_What to do_
Please retype the records below exactly, omitting any images.

Pixel coordinate grounding data
::::::

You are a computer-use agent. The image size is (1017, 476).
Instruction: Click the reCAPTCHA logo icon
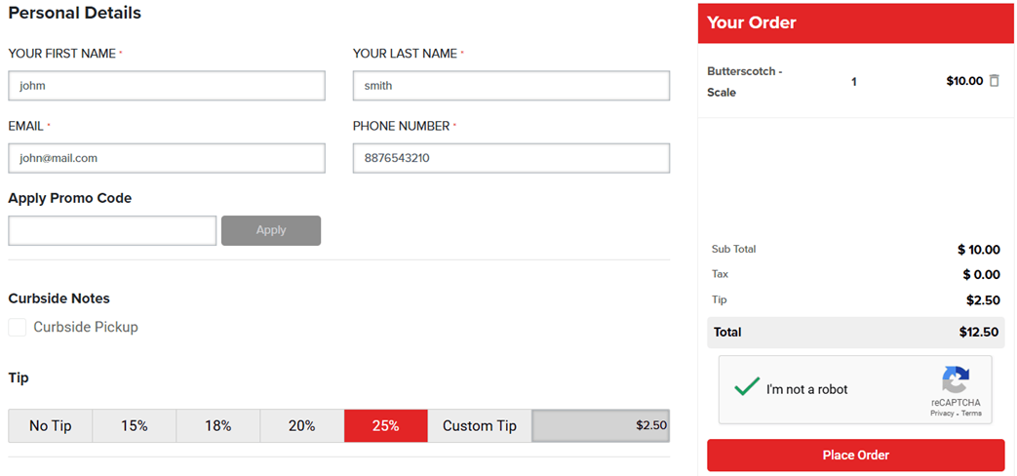pos(956,380)
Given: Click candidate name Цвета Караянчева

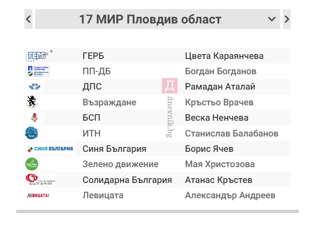Looking at the screenshot, I should [x=224, y=56].
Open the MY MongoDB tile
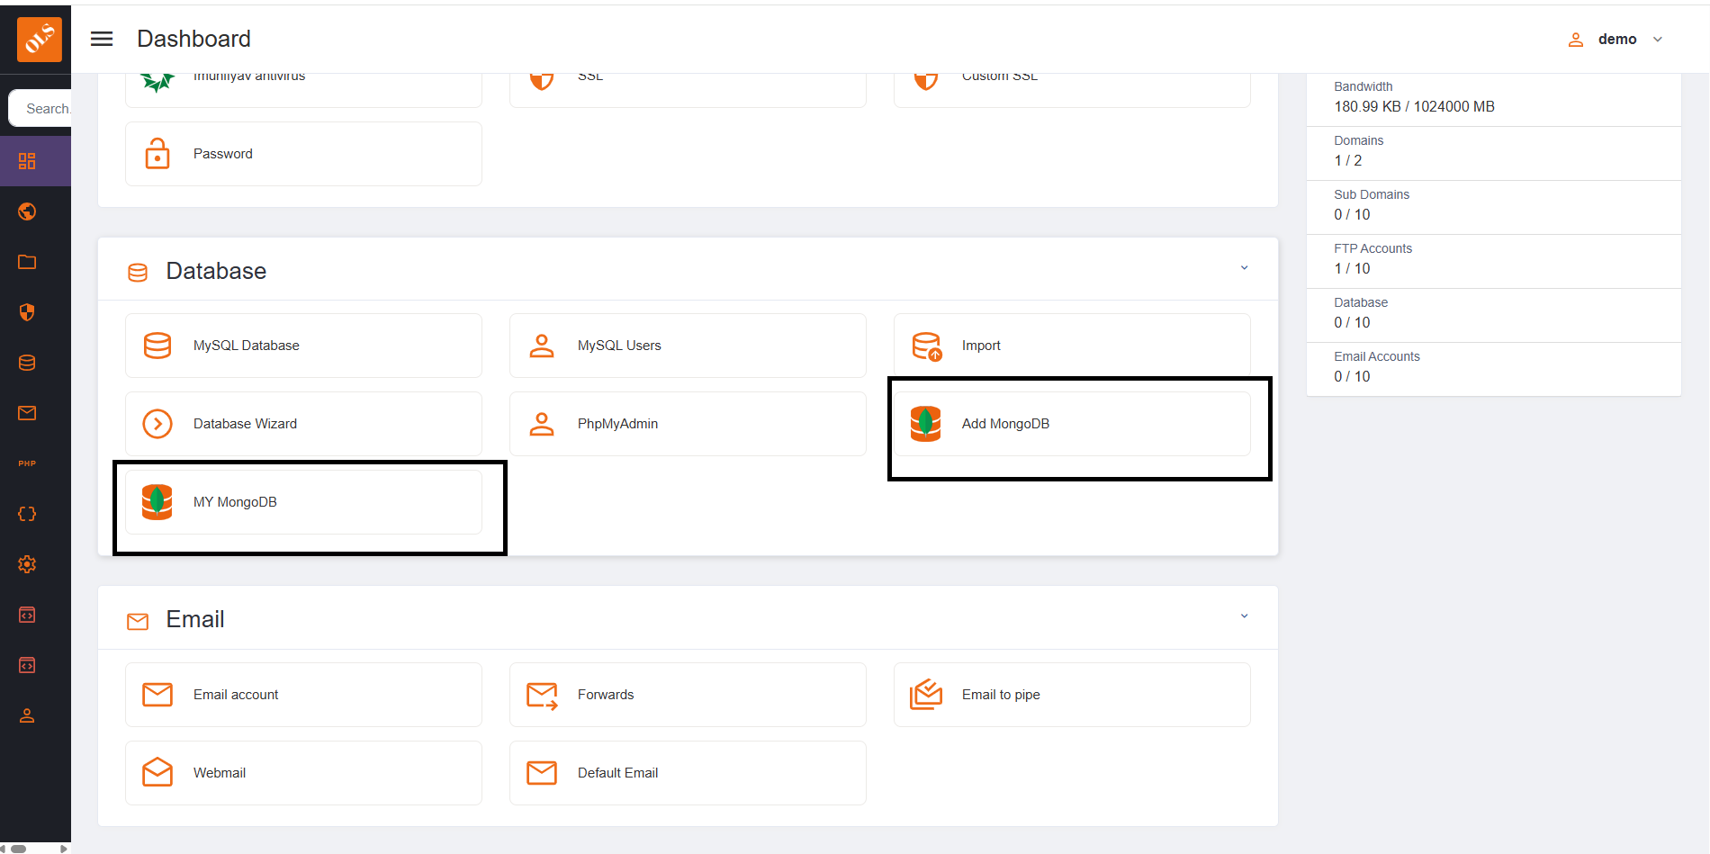1710x854 pixels. (303, 502)
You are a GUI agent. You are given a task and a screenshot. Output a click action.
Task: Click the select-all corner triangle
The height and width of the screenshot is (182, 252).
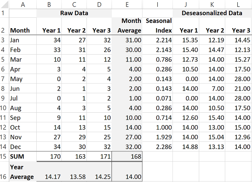point(4,4)
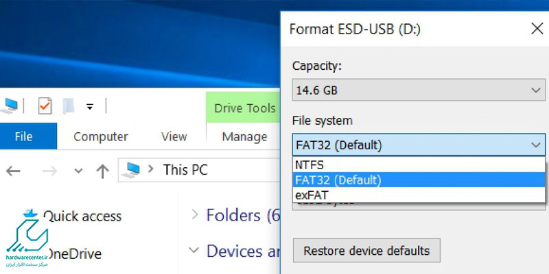Open the Capacity 14.6 GB dropdown

(418, 90)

::::::

_Exercise answer_
You are a computer-use agent. The image size is (1017, 476).
Instruction: Click the reCAPTCHA logo icon
pos(956,380)
Given: Click candidate name Цвета Караянчева

Looking at the screenshot, I should [x=224, y=56].
Open the MY MongoDB tile
1710x854 pixels. (303, 502)
You are a GUI agent. You are given a task and a screenshot. Output a click action.
Task: Click the select-all corner triangle
The height and width of the screenshot is (182, 252).
point(4,4)
Open the Capacity 14.6 GB dropdown

(418, 90)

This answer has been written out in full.